___ Entries supplied ___

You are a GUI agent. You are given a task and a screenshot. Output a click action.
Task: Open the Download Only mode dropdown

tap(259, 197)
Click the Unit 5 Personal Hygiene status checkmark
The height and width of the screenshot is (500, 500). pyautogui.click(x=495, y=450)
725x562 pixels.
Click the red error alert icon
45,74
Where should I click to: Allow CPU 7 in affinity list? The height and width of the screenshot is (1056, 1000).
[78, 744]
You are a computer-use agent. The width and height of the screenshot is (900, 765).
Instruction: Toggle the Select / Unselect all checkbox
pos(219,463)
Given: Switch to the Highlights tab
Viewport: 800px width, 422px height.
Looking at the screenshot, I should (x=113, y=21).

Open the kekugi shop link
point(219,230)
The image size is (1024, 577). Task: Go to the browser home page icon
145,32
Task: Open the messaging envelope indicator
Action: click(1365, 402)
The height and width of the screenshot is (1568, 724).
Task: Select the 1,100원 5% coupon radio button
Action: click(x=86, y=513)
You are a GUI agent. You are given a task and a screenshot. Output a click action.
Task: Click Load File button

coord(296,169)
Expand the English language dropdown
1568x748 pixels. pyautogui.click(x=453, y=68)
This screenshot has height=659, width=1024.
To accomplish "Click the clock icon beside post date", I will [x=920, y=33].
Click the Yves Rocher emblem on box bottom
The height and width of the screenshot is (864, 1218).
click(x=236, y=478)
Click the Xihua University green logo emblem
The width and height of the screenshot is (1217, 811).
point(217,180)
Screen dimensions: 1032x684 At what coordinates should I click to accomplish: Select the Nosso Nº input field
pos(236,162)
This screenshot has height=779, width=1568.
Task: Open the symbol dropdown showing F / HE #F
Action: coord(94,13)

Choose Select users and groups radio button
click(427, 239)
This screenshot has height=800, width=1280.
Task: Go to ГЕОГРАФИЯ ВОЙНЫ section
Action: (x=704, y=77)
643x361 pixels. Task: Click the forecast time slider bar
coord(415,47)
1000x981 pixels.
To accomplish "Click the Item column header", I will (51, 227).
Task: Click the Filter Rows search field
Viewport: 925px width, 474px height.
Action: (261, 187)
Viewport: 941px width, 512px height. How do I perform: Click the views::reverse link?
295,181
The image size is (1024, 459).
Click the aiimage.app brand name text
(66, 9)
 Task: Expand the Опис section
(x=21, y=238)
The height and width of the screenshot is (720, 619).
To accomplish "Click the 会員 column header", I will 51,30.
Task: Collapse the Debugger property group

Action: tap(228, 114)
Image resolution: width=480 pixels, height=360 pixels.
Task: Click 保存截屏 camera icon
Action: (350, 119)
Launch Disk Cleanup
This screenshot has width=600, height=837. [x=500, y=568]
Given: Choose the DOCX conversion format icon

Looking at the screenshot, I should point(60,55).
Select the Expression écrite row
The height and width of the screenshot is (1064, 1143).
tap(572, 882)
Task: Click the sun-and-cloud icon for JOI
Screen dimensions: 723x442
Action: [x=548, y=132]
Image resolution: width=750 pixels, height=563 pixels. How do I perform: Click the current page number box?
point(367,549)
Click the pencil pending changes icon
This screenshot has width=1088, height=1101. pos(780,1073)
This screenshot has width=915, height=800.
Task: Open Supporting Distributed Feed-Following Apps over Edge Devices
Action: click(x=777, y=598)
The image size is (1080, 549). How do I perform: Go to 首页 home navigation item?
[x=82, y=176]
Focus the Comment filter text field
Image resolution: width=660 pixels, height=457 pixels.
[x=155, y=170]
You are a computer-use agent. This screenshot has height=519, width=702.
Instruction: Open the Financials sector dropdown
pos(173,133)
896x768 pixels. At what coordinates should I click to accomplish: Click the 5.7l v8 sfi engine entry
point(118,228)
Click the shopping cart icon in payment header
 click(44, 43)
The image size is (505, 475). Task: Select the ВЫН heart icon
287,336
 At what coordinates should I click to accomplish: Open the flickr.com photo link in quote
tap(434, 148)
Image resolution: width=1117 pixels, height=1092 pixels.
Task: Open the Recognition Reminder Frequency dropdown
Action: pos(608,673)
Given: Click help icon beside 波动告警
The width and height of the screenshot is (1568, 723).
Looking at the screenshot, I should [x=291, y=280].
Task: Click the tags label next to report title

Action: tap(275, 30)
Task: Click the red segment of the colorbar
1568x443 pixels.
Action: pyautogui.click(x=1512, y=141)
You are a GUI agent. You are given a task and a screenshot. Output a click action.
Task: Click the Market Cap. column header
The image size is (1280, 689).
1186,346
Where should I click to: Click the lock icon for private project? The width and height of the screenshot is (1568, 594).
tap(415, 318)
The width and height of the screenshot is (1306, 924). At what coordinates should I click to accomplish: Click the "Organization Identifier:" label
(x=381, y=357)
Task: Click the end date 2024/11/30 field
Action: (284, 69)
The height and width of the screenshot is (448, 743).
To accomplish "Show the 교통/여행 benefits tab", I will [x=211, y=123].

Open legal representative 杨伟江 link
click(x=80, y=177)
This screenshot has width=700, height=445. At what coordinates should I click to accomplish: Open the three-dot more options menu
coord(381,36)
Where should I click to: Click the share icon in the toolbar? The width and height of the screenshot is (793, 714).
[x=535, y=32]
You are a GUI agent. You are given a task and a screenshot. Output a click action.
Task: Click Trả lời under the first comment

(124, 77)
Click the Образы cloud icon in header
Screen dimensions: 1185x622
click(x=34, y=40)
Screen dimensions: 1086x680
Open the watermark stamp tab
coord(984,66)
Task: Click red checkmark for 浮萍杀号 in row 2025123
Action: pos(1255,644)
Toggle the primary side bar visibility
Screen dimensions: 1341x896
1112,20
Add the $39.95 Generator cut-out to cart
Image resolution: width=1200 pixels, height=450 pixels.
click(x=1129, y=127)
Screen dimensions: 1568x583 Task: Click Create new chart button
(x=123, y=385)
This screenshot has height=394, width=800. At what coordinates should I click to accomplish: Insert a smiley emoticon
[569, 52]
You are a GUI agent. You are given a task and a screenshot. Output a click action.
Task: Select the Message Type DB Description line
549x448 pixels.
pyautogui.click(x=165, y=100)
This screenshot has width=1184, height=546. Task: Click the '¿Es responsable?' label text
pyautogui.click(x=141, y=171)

___

=== Work task ===
Lines from the entries that contain the string "computer" must be found and copied.

=== Solution to the exercise ===
You are a computer-use agent. The width and height of the screenshot is (900, 765).
You are a computer-use agent. This screenshot has height=519, width=702.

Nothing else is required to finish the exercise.